Esa es y siempre ha sido la meta de Satanás. Cada una de sus mentiras tiene como objetivo destruir a los hombres, porque le recuerdan el objeto de su rebelión y autor de su eterna destrucción, a Aquel a cuya imagen fueron creados. Su mentira de ‘liberación sexual’ no es otra cosa que esclavitud y muerte, pues a eso ha venido él, a robar, matar y destruir.
Sin embargo, nosotros predicamos al que vino a dar vida, y vida en abundancia. El único que pueda dar libertad a los cautivos, el único que puede hacer nuevas criaturas de personas marcadas y quebrantadas por el pecado, el único que puede llevarlos de muerte a vida y darles una identidad según el propósito con el cual fueron creados, es Jesús. Solo su evangelio predicado y el testimonio de vidas transformadas podrá dar luz y esperanza a este mundo. Una vez más, el llamado de Pablo en Romanos 12:1 y 2 debe ser nuestro lema de vida.

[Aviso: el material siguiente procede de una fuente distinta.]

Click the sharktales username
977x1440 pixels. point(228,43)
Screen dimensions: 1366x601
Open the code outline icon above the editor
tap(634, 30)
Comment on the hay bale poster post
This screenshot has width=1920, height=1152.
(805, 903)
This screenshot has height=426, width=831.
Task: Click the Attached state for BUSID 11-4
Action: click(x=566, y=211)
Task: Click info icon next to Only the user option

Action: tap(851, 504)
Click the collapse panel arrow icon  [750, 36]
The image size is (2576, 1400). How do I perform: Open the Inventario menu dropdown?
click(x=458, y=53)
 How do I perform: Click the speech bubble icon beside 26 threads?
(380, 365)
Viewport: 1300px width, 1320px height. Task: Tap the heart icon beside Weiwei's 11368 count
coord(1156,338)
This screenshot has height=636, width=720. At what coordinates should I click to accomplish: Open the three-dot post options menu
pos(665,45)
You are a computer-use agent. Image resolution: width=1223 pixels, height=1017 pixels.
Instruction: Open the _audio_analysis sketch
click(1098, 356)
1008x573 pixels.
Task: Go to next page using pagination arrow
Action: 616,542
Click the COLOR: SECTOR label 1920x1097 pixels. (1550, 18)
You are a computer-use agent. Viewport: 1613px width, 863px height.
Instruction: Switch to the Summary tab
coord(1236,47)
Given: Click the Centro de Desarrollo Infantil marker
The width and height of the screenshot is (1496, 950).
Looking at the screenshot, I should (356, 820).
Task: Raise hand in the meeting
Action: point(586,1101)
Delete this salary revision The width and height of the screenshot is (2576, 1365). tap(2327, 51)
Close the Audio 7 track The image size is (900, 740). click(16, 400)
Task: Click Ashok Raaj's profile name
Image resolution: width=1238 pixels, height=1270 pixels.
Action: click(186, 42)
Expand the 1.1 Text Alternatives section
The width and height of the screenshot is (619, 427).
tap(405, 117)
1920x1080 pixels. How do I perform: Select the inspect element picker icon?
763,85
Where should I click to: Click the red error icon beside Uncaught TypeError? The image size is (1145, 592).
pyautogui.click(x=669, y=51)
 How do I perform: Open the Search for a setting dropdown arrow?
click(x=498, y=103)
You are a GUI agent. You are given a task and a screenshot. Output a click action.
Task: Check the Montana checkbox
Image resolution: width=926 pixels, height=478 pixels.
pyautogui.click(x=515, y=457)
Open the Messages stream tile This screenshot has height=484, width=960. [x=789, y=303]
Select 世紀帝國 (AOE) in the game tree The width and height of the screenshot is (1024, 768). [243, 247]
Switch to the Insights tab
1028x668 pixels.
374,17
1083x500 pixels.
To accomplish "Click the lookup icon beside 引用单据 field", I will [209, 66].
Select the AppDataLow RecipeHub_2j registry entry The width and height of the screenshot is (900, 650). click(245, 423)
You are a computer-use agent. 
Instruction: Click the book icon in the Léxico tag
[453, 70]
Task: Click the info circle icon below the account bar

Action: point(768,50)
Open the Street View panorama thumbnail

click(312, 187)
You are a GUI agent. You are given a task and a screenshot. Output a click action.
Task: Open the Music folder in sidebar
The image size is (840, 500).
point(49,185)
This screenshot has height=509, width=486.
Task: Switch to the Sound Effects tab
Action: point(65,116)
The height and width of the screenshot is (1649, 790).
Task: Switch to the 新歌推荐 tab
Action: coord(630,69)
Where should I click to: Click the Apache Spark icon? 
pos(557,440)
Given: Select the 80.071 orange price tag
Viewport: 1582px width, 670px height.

“Así que, hermanos, os ruego por las misericordias de Dios, que presentéis vuestros cuerpos en sacrificio vivo, santo, agradable a Dios, que es vuestro culto racional. No os conforméis a este siglo, sino transformaos por medio de la renovación de vuestro entendimiento, para que comprobéis cuál sea la buena voluntad de Dios, agradable y perfecta”.